Lei esta noticia en el "Este blog no es para tí", que según la infidelidad es un problemita genético, vaya yo pensaba que era una calentura personal llevada a cabo a voluntad, ahora resulta que no, sucede que es algo que ya vienes programado con ello, que no importa que hagas si te gusta andar de flor en flor, según estos científicos NO ES TU CULPA!!!
Esto es como decir que somos simples animales, que tenemos un gen que hace que instintivamente andemos saltando camas, al igual que los homosexuales, que defienden que nacieron así pues según dicen algunos científicos es la culpa de un gen que alguien tenga tales inclinaciones, ahora ya el adultero mujeriego o la mujer libertina o ninfomana, puede decir también "asi naci y que...", o "es que mi gen me hace hacerlo"
No digo más porque no soy nadie para juzgar, Dios es amor, tengan Paz.
Les dejo la noticia.
http://esteblognoesparati.wordpress.com/2008/09/02/alelo-334-el-gen-de-la-infidelidad-masculina-una-nueva-excusa/

Ciencia: Un grupo de investigadores suecos liga la infidelidad masculina a la existencia de un gen
Ahora parece ser que la culpa de la infidelidad de los hombres la va
a tener un gen, el alelo 334, que gestiona la vasopresina, una hormona
que se reproduce naturalmente, por ejemplo, con los orgasmos. Según un
estudio del Instituto Karolinska de Estocolmo los pacientes con con el
alelo 334 reconocieron tener lazos menos fuertes con sus esposas y,
además, éstas reconocieron que se sentían menos satisfechas con sus
cónyuges que las que se casaron con hombres sin esta variante genética.
CNN+. Según el estudio de un grupo de científicos suecos del
prestigioso Instituto Karolinska de Estocolmola infidelidad de los
hombres está relacionada con un gen, el alelo 334, que gestiona la
vasopresina, una hormona que se reproduce naturalmente, por ejemplo,
con los orgasmos.
De ahí que los hombres dotados de esta variante del gen sean peligrosos para una relación estable.

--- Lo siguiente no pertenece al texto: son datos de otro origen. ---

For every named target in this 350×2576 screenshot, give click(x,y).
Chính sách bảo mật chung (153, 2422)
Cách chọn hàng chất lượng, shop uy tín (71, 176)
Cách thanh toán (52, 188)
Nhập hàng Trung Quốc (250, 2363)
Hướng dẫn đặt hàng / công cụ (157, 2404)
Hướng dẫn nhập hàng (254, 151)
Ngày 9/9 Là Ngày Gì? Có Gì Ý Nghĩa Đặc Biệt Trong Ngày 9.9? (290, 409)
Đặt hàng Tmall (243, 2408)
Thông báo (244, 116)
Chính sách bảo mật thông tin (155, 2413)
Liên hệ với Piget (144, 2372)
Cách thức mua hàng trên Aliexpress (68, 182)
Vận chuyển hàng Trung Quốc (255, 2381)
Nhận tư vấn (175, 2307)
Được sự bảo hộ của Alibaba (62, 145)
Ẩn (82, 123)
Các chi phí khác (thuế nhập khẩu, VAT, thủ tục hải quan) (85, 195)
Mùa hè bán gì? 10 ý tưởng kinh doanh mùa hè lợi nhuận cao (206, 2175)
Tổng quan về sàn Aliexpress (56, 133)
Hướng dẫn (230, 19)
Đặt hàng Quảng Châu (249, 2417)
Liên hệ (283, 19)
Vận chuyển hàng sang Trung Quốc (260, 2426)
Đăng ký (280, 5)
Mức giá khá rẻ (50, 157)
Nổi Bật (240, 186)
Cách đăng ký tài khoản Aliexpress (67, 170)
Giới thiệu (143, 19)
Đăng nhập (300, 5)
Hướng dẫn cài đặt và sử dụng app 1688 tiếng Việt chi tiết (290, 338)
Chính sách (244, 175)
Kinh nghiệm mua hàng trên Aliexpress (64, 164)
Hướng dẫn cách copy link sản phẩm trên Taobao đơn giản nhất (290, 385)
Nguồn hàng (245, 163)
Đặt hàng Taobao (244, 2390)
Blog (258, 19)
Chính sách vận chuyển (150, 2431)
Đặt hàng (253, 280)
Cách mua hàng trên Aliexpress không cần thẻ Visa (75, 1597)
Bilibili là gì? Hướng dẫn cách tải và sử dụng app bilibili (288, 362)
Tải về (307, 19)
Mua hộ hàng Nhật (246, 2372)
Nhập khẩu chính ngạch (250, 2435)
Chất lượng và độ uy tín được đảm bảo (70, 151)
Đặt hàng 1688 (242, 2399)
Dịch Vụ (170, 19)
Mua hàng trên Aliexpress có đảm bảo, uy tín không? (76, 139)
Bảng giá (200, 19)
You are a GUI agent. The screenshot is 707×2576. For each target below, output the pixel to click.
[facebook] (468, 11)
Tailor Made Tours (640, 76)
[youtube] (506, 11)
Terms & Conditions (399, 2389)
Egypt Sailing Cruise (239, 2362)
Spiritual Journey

El alelo 334 se encarga del receptor de la arginina vasopresina, que es
una hormona básica y que está presente en el cerebro de la mayoría de
los mamíferos, según esta investigación.
El descubrimiento radica en que “es la primera vez que se asocia la
variante de un gen específico con la manera en que los hombres se
comprometen con sus parejas”, ha explicado Hasse Walum, del
Departamento de Epidemiología Médica y Bioestadística del Karolinska y uno de los responsables de la investigación.
Cinco años de estudio
El análisis se llevó a cabo durante al menos cinco años con parejas heterosexuales -más de 1.000,
de las cuales 550 eran gemelos- que confesaron en test psicológicos si
se sentían felices, cómo era su convivencia, si reían o besaban a
menudo y sobre el futuro de su relación.
Y el resultado fue que los hombres con el alelo 334 -dos de
cada cinco en este estudio- afirmaron tener lazos menos fuertes con sus
esposas y, además, éstas reconocieron que se sentían menos satisfechas
con sus cónyuges que las que se casaron con hombres sin esta variante
genética.
Se da la circunstancia -revelada por el estudio- de que los hombres
“dotados” con dos copias del alelo 334 han tenido en su vida más crisis de pareja y sus esposas afirmaron que están más insatisfechas.
La hormona vasopresina
Walum indica que la influencia de los niveles de la hormona vasopresina y las relaciones sociales es “modesta” e insuficiente para predecir de forma exacta el comportamiento futuro de un hombre en una relación de pareja, ya que ahí intervienen otros factores socioculturales.
Los hombres con el alelo 334 “no significa necesariamente que esté
menos capacitados para el amor, sino que se trata más bien de una
limitación en la capacidad social”, ha matizado Wallum.
La investigación sobre la promiscuidad masculina comenzó con un estudio sobre el comportamiento de los ratones de campo machos, que son monógamos según sea la recepción de la vasopresina en su cerebro.
Este hallazgo, más allá de excusar a los hombres infieles, se prevé que servirá en un futuro para ayudar en la investigación de patologías caracterizadas por presentar dificultades en las relaciones sociales como el autismo o la fobia social, ha indicado el investigador.